BrewDog are consummate marketers – with gimmicks around their weirder and stronger beers, and in the quirky naming of all their beers in fact – not to mention the whacky little videos on their web-site. (Blogged about a few before; Sink The Bismarck 41%, Tactical Nuclear Penguin 32%, etc.) And no doubt these examples of their beers are as strong as possible, almost (explicitly in fact) to prove they can do it – sake yeasts, repeat-cold-concentrating to achieve distilled strengths and beyond, but without distilling, etc. Drink with extreme care.

Anyway, I’m no expert, but I’ve been working my way through IPA’s of the world in recent years – and some of the stronger ones are magnificent. A good base-case starting point is (say) US brand Sierra Nevada (a standard IPA) which has in fact become widely distributed, (no doubt some big brand now distributes it, brewed locally to a licensed recipe ? tell me I’m wrong) but there are so many like it in the US, Australia and everywhere except the UK. India Pale Ales, Pale Ales originally brewed a little stronger for long-distance export maturity and life in warmer climes. There are however many variations that take the idea further, “Double IPA’s” stronger, hoppier, more-intensely maltier, ever more varied, triple, quadruple, till you get to “Imperial IPA’s” – approaching or exceeding wine strengths, and with all those additional qualities in the nose and on the palate. There are of course several good UK brewers of IPA’s and double / strong-IPA’s (Fuller’s Bengal Lancer 5.3% for example, Marston’s too), but that’s where it seems to stop.

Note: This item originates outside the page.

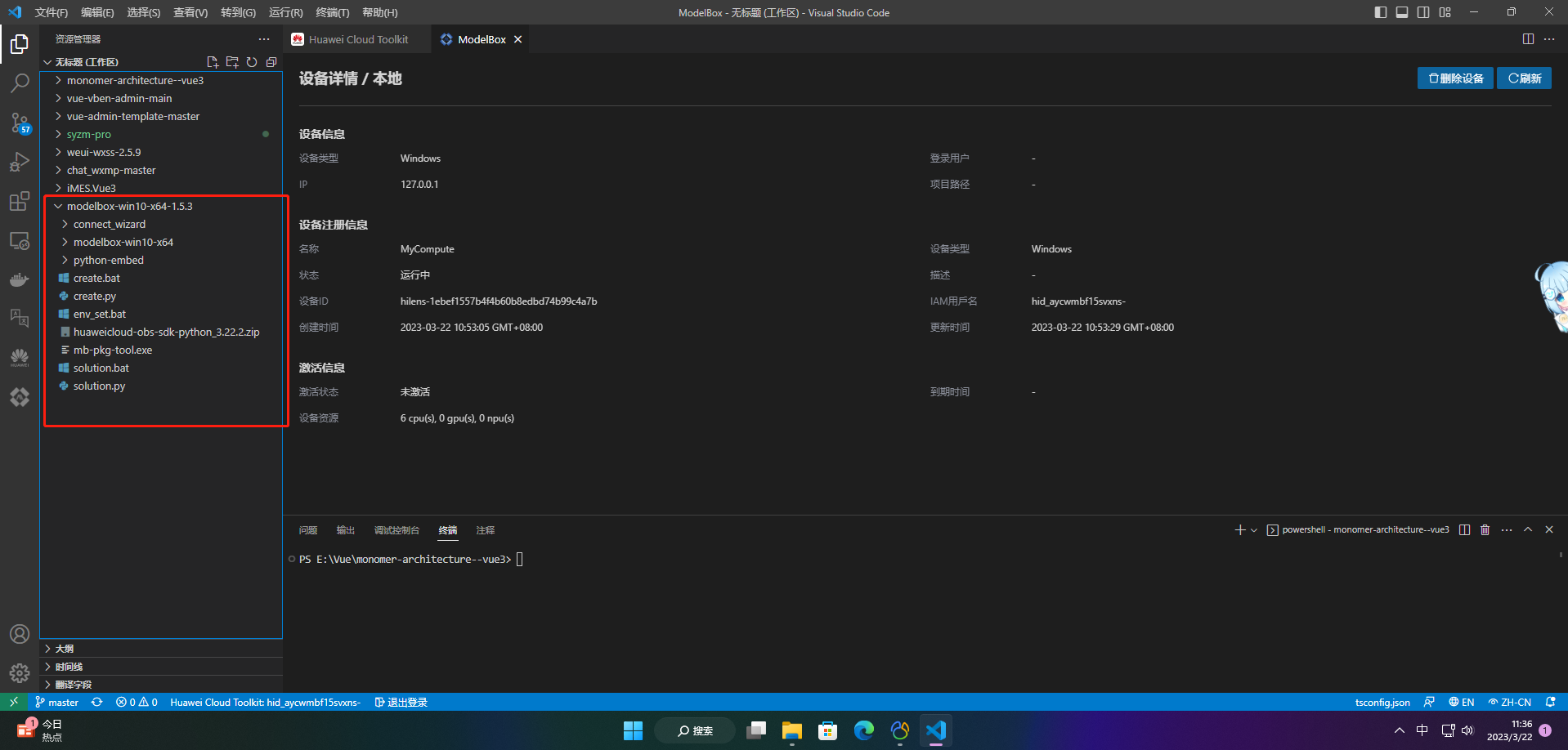Viewport: 1568px width, 750px height.
Task: Open the 终端(T) menu
Action: 332,12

The stronger they get, the better they seem to get, and the less volume you need to drink to enjoy them. Some favourites are North-Coast Red Seal (only 5.5%), BrewDog’s Punk IPA (5.6%) Nøgne Ø IPA, Nøgne Ø Imperial IPA#500. The latter is 10% alcohol, not in fact the strongest, but probably the best. BrewDog’s Hardcore Imperial IPA (9.2%) is the closest to it in all respects – also very very good, and available in the UK (as well as in Norwegian bars that also sell Nøgne Ø – so you can compare the two side-by-side).

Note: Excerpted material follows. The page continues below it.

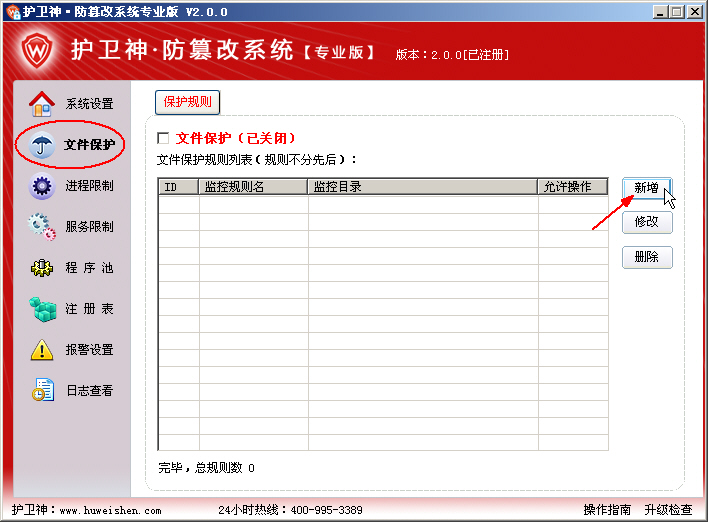Open the 操作指南 link
Screen dimensions: 708x522
pyautogui.click(x=607, y=510)
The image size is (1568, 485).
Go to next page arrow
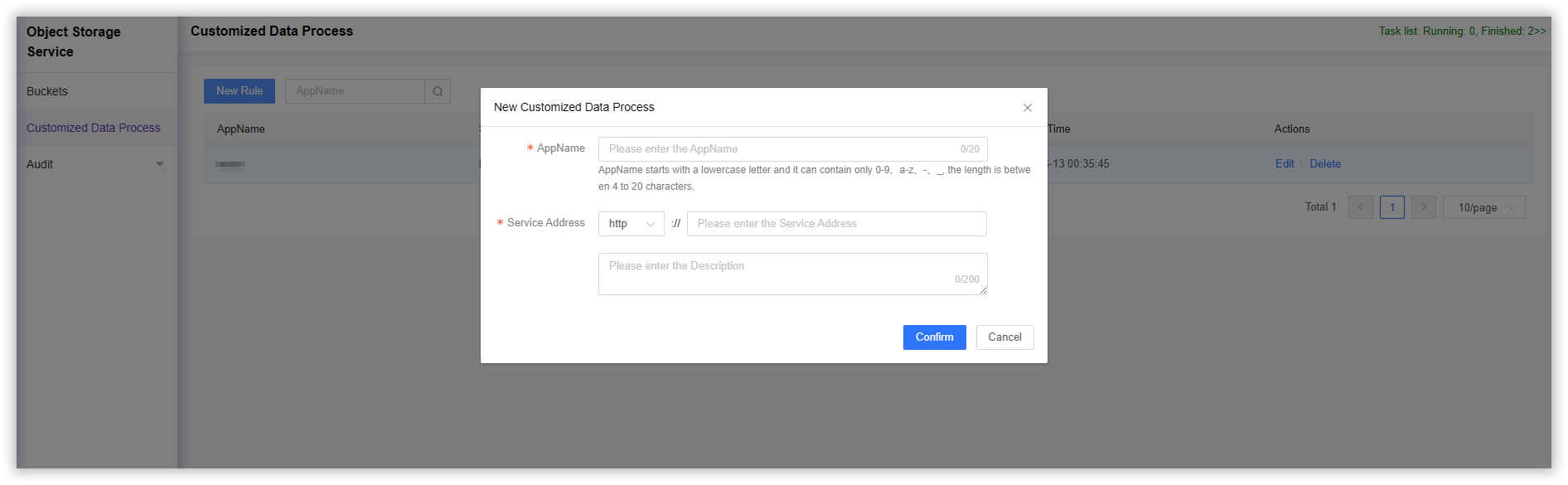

PS Nøgne Ø also do (did) two of my other favourites. Sweet Horizon (14%) and Dark Horizon (18%) like after-dinner-liqueur and desert-wine-Imperial-IPA respectively – switch-off beer-mode in your brain before drinking. Just right for Christmas, but now sadly available only from a smuggler’s secret stash near you.

And those are just the tip of an iceberg. Competitive pricing supports variety and quality, if the market is large or concentrated enough.

[Post Note : Apparently Tesco’s Finest American Double IPA is in fact BrewDog’s Hardcore IPA relabelled … to be verified … true according to that reliable source The South Wales Echo.  According to The Grocer, BrewDog were surprised to discover this, but it is indeed true.]

2 thoughts on “Beer Myth”

  1. Very interesting stuff, Ian. I am also a fan of IPAs of all varieties and found an excellent strong one (around 11%) in the Whole Earth food story in Houston (the one near Richmond and the Beltway). I’m flying out tomorrow and will be grabbing a six pack of something interesting on this trip, for the evening unwind and maybe a little jetlag medicine.

  2. Interesting. I used to frequent “Houston Brewery” on Richmond some years ago, but it seemed to have closed down (I could never find it) on recent trips.